Monday 14 January 2013

Drysdale V8 - Homebrew Aussie Eight

Image Source

When it comes to motorcycle production, Australia is not usually the first country that comes to mind. Even neighbouring New Zealand, with legends like Burt Munro and John Britten, has a reputation for clever motorcycle engineering – but rarely do people think of unique bikes when they picture the Aussie landscape.

Shame, that – because one of the most fascinating motorcycles in the world was made in Australia. Enter the Drysdale V8, the pet project and hand-built marvel produced down under by an enthusiastic engineer/mechanic by the name of Ian Drysdale.

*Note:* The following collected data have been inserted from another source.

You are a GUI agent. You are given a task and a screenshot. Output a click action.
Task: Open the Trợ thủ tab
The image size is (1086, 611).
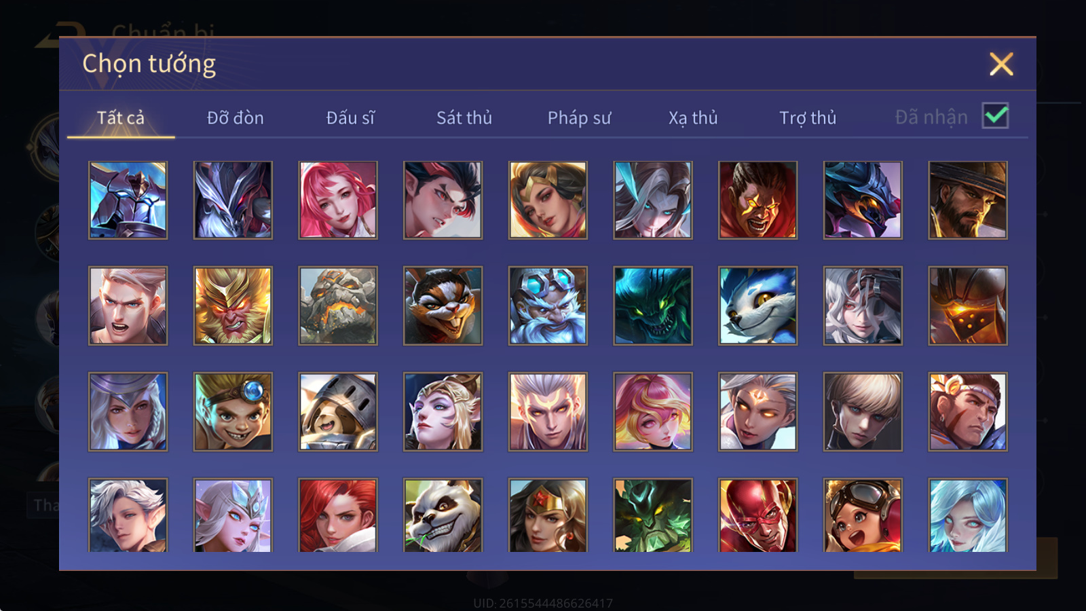[808, 117]
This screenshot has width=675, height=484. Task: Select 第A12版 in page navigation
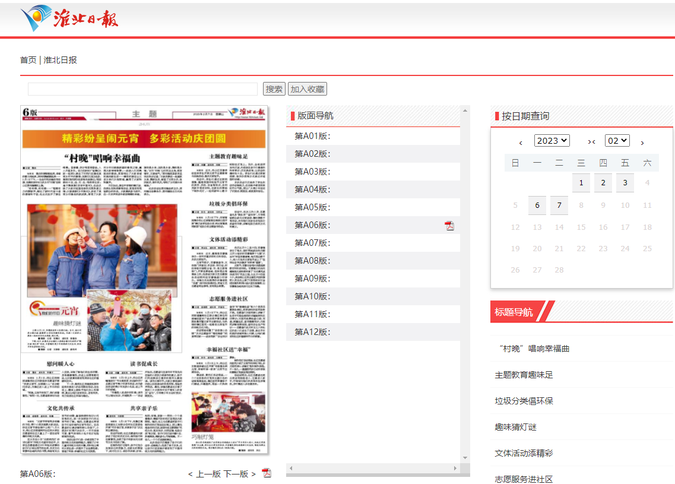pyautogui.click(x=312, y=332)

In the 1990s there appeared to be a strange trend towards exotic and expensive boutique motorcycles. Tiny manufacturers, some borderline frauds, were popping out of the woodwork to take advantage of a perceived market for extremely expensive and hand-finished bikes for wealthy enthusiasts. Morbidelli was perhaps the best known, having shown their legendarily ugly and expensive 850cc V8 in prototype form from 1994-1998. There was also the stillborn (and horribly optimistic) 1500cc Norton Nemesis V8 project in 1998. Both of which will be the subject of future features here on Odd-Bike, have no fear.

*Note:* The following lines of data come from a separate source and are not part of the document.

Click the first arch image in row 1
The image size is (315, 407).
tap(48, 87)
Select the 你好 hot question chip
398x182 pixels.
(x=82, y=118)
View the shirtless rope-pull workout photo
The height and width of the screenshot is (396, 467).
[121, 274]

Then there was Ian, toiling away on the other side of the world, who quietly unleashed one of the most interesting V8 projects of them all – The Drysdale V8, a rip-snorting eight cylinder Superbike. Not only that, but unlike the overly ambitious projects of the 90s, he succeeded in actually producing them in (small) numbers.
Ian sounds like the sort of engineer you’d like to have a beer with. A grounded, mechanically minded fellow who has a string of strange homebrew projects under his belt. A man who built his own minibike when he was a kid. A man whose previous motorcycle project was building a two-wheel-drive, two-wheel-steering dirt bike (dubbed the Dryvtech 2x2x2).
Where most engineers are terribly boring and generally butt heads with mechanics (“but in theory” or “but on paper” are two things that you must never say to a mechanic, lest you want to receive a Westcott upside the head) Ian is the kind of engineer/designer a mechanic can get along with. He is a clever man with big ideas that he actually applies in the real world, with an eye towards practicality and smart design that actually works. I picture Ian as the heroic backyard tinkerer, the man you wish was your dad, building weird and wonderful machines that push the envelope by virtue of being unhindered by considerations of mass production or profitability.

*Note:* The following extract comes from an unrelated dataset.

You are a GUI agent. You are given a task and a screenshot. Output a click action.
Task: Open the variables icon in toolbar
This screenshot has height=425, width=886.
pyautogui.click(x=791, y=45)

The V8 was developed in the mid 90s as a project to build a high performance 750cc superbike. In essence, it is a pair of Yamaha FZR400 top-ends mated to a common crankcase with a 90 degree V betwixt them. In execution it is much more than the sum of its parts, and the design brief is quite down-to-earth considering how exotic the final product is.

Image Source

In terms of making an exotic motorcycle, building a V8 is certainly a no-brainer by virtue of being virtually unheard of in the motorcycle world. But in terms of a racing motorcycle what advantage could a complex V8 have over a highly tuned four cylinder or a V-twin? The Drysdale was not the first - Moto Guzzi had campaigned a legendary 500cc V8 grand-prix machine from 1955-1957, and Ian admits that the Guzzi was a source of inspiration for his project.
Image Source

The short answer is lower piston speed and higher revs. Having a series of small cylinders with short strokes reduces the velocity of the pistons overall, allowing you to push the rev limit higher. Higher rev limit means more power - as long as you have good breathing and proper tuning, you can treat an engine like a air pump. More air in and out, more power. So more cylinders, more revs, more air, more power. That is really over simplifying things, but it gives you a basic idea of why you might consider building a superbike with twice as many cylinders as the competitions - assuming there were no displacement penalties. The Honda NR oval-piston projects came about due to a loophole in the rules for engine configuration - GP rules at the time allowed no more than four combustion chambers. So Honda made paired pistons that had an elongated combustion chamber with twice as many valves. So you had a "four" that was really a V-8 with the pistons mated together in pairs, each cylinder having 8 valves and each piston having two con-rods. Benefits and breathing of a V8, but technically (and legally) a V-4.

How high did the Drysdale V8 rev? 17000 rpm. "Race" limit was claimed to be a searing 19000 rpm. To put that into perspective the 2006 Yamaha YZF-R6 was claimed to hit 17500 rpm off the showroom floor, making it one of the highest revving production motors of all time - when in fact the actual limit was 16200, a little lie that got Yamaha into some serious hot water. The only production motors to come close to those sorts of rev limits are tiny 250cc four cylinders like the Honda CBR250RR. Despite this, the V8 had a relatively low piston speed - at 17000 rpm piston speed would be 21.5 m/s. That R6? At 16200 it would have been slinging pistons at 23 m/s (with a 42.5mm stroke).
Image Source

According to the Drysdale website, the V8 began as a project for a sidecar rig motor. From the official site:

The 750-V8 started out as an engine-only project when Ian was approached by two people (unbeknown to each other) in the space of 2 weeks to design a motor for sidecar roadracing. If a 17,000 rpm V8 isn't frightening enough - the initial design Ian proposed was a 1100cc vee twin 2 stroke with a projected 120 kW from an engine weighing just 40 kg - but the thought of such an engine fitted to a road going motorcycle was too frightening to contemplate. It became obvious that a four stroke was more desirable if development costs were to be recovered by selling the engine for road bike use as well.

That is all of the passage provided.